The short-term forecasting foundation was obtained by data-mining the records available at the station for identifying the hysteretic-related patterns affecting the index-velocity and stage time series pairs and by parameterizing each pulse occurring during storm events. We define pulses as groups of consecutive data points on the index-velocity hydrograph pertaining to a flow acceleration-deceleration cycle. A single-pulse storm produces one peak in the stage time series that, in fact, represent the flood crest. Multiple-pulse storms result in a flood crest that cumulates the effect of all pulses that occur during the rising phase of the stage hydrograph. The need for distinguishing between single- and multiple pulse storms stems from the fact that each pulse has a unique and distinct impact on the stage hydrograph depending on its past and progression. The multiple-pulse storms are more common than the single-pulse ones in natural channels.

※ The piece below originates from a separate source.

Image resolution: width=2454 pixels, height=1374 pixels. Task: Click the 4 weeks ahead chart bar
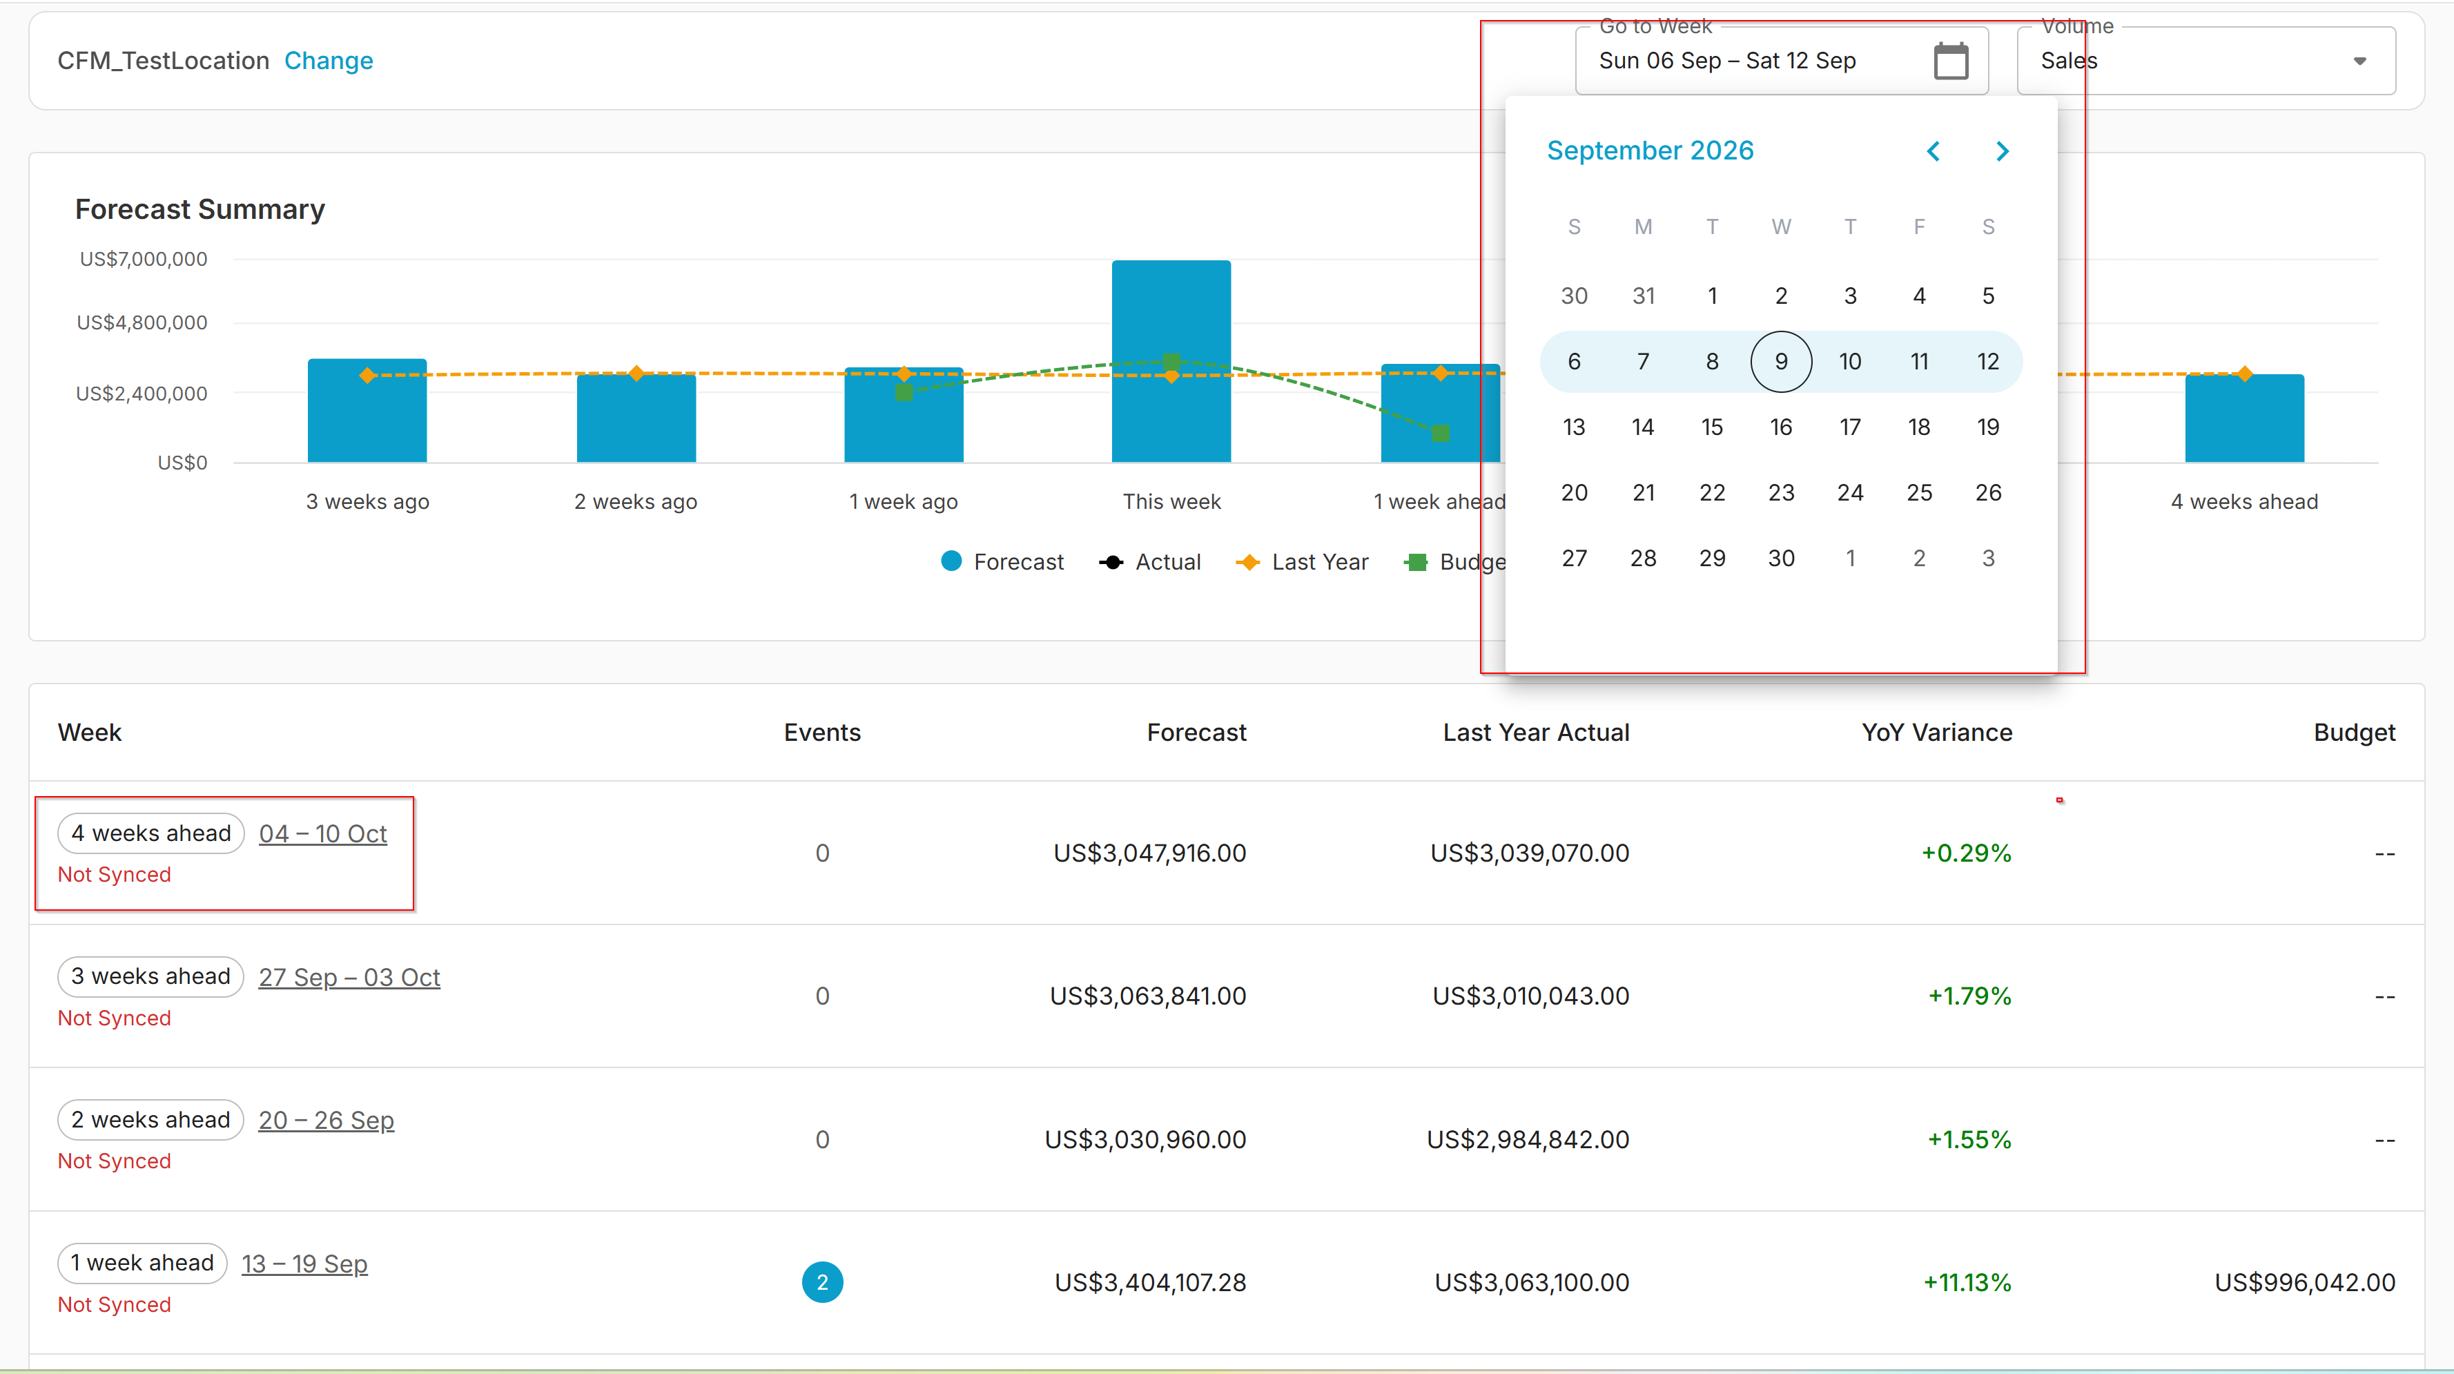pyautogui.click(x=2244, y=418)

The identified pulses were subsequently parameterized to capture the time-evolving impact of the index-velocity pulses on the associated stage hydrographs accounting for: (a) the magnitude of the velocity and stage at the pulse origin; (b) the intensity of the pulse (i.e, ratio between pulse peak magnitude and its duration, and the gradient of the acceleration phase); and, (c) the phase of the stage hydrograph (i.e., rising or falling). The time-resolved parameterization of the velocity-stage peak correlations were assembled in graphical and analytical forms relating: (i) the peak index velocity with the associated phase lag of the stage peak; and (ii) the magnitude of the index-velocity gradient with the gradient of the associated stage peak. The graphical illustration of the above-mentioned forecasting aids is plotted in Fig. 2. The actual forecasting entails real-time tracking of the incoming index-velocity peaks, backtracking the pulse parameters from their initiation, and, entering the corresponding values in the assembled forecasting relationships to anticipate the magnitude and timing of the phase-lagged flood crest. The details of the data-driven forecasting protocol are described in the “Methods” section.

Fig. 2: Parameterized velocity-stage peak correlations.

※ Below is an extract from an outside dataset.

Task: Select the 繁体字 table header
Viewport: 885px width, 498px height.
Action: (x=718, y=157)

a Index-velocity vs. stage peak lag and b index-velocity gradient vs. associated stage peak gradient. Note: the unsteadiness coefficient, α*, is determined with Eq. (4) applied to the  2014–2018 training dataset (see the “Methods” section and Supplementary Data 3).

Below, we test the performance of the developed forecasting protocol using data publicly available at the USGS station #05558300. Table 2 illustrates the performance of the forecasting protocol by comparing the hindcasted values of the flood crest magnitude and time lag between index-velocity and stage peaks with the actual recorded data at the station for the largest storms of the water years 2014–2019. Only three of the storms were above 6.7 m associated with the Action Stage for this location. This stage magnitude is identified by specialized agencies in the US to alert communities for potential flooding in their area⁴¹. Overall, the differences between the predicted and recorded values of the stage crest are <10%, with more than half of the predicted values within a ~5% range. The differences between the prediction and actual values for the arrival time of the crest are larger than those in predicting the flood crest magnitude. The visual inspection of the forecasting graphs suggests that these differences occur due to the flatter gradients of the forecasting relationship for the flood crest. More investigations are needed to reveal a physically based explanation for the differences. Another notable feature of the presented results is that the lag between hydrograph peaks for the largest storm of the observation period is between 30 and 65 h, equivalent to 1.25–2.7 days, time interval that enable managers and public to evacuate and make last-minute interventions or to intervene with additional information in the streamflow forecasting modeling executed in real time.

Table 2 Forecasting protocol performance tested on the largest annual storms during 2014–2019 period.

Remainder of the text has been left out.